Raw records:
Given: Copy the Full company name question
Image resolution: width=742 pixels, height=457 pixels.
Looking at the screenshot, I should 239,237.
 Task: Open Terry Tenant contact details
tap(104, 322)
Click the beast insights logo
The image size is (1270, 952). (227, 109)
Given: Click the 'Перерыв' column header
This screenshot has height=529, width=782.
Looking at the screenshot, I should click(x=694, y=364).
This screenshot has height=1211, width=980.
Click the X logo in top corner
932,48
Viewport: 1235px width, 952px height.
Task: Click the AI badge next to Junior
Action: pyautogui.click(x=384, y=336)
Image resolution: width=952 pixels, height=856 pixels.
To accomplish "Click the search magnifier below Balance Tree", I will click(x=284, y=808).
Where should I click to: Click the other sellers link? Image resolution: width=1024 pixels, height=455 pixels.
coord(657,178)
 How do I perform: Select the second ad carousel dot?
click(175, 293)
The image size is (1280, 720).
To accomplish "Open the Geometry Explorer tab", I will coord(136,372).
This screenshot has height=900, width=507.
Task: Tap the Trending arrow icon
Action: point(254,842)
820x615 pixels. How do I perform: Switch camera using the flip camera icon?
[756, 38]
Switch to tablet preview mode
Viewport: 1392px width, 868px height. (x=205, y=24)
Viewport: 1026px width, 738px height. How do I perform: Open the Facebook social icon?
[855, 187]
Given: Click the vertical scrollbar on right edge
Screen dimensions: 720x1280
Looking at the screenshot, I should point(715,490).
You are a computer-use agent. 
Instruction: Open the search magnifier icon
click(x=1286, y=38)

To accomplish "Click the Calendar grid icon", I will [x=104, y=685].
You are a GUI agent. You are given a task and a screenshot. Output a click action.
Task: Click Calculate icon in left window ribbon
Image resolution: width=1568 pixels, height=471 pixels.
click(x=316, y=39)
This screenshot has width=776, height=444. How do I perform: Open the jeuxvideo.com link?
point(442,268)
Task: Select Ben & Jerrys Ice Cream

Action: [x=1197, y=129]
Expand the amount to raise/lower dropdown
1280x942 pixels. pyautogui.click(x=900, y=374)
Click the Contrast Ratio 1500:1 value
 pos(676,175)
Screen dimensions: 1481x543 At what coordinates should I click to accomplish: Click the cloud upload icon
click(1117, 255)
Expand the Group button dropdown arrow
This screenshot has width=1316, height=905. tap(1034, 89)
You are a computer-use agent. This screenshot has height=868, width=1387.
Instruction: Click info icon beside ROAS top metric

• **INSTRUCTIONS FOR THE TASK**:
Arrange every line of the material above as a Markdown table with two columns, Row and Line. Number the lines in order and leave out the blank ones.

• **IN RESPONSE**:
| Row | Line |
|---|---|
| 1 | Given: Copy the Full company name question |
| 2 | Image resolution: width=742 pixels, height=457 pixels. |
| 3 | Looking at the screenshot, I should 239,237. |
| 4 |  Task: Open Terry Tenant contact details |
| 5 | tap(104, 322) |
| 6 | Click the beast insights logo |
| 7 | The image size is (1270, 952). (227, 109) |
| 8 | Given: Click the 'Перерыв' column header |
| 9 | This screenshot has height=529, width=782. |
| 10 | Looking at the screenshot, I should click(x=694, y=364). |
| 11 | This screenshot has height=1211, width=980. |
| 12 | Click the X logo in top corner |
| 13 | 932,48 |
| 14 | Viewport: 1235px width, 952px height. |
| 15 | Task: Click the AI badge next to Junior |
| 16 | Action: pyautogui.click(x=384, y=336) |
| 17 | Image resolution: width=952 pixels, height=856 pixels. |
| 18 | To accomplish "Click the search magnifier below Balance Tree", I will click(x=284, y=808). |
| 19 | Where should I click to: Click the other sellers link? Image resolution: width=1024 pixels, height=455 pixels. |
| 20 | coord(657,178) |
| 21 |  How do I perform: Select the second ad carousel dot? |
| 22 | click(175, 293) |
| 23 | The image size is (1280, 720). |
| 24 | To accomplish "Open the Geometry Explorer tab", I will coord(136,372). |
| 25 | This screenshot has height=900, width=507. |
| 26 | Task: Tap the Trending arrow icon |
| 27 | Action: point(254,842) |
| 28 | 820x615 pixels. How do I perform: Switch camera using the flip camera icon? |
| 29 | [756, 38] |
| 30 | Switch to tablet preview mode |
| 31 | Viewport: 1392px width, 868px height. (x=205, y=24) |
| 32 | Viewport: 1026px width, 738px height. How do I perform: Open the Facebook social icon? |
| 33 | [855, 187] |
| 34 | Given: Click the vertical scrollbar on right edge |
| 35 | Screen dimensions: 720x1280 |
| 36 | Looking at the screenshot, I should point(715,490). |
| 37 | You are a computer-use agent.  |
| 38 | Instruction: Open the search magnifier icon |
| 39 | click(x=1286, y=38) |
| 40 | To accomplish "Click the Calendar grid icon", I will [x=104, y=685]. |
| 41 | You are a GUI agent. You are given a task and a screenshot. Output a click action. |
| 42 | Task: Click Calculate icon in left window ribbon |
| 43 | Image resolution: width=1568 pixels, height=471 pixels. |
| 44 | click(x=316, y=39) |
| 45 | This screenshot has width=776, height=444. How do I perform: Open the jeuxvideo.com link? |
| 46 | point(442,268) |
| 47 | Task: Select Ben & Jerrys Ice Cream |
| 48 | Action: [x=1197, y=129] |
| 49 | Expand the amount to raise/lower dropdown |
| 50 | 1280x942 pixels. pyautogui.click(x=900, y=374) |
| 51 | Click the Contrast Ratio 1500:1 value |
| 52 |  pos(676,175) |
| 53 | Screen dimensions: 1481x543 At what coordinates should I click to accomplish: Click the cloud upload icon |
| 54 | click(1117, 255) |
| 55 | Expand the Group button dropdown arrow |
| 56 | This screenshot has width=1316, height=905. tap(1034, 89) |
| 57 | You are a computer-use agent. This screenshot has height=868, width=1387. |
| 58 | Instruction: Click info icon beside ROAS top metric |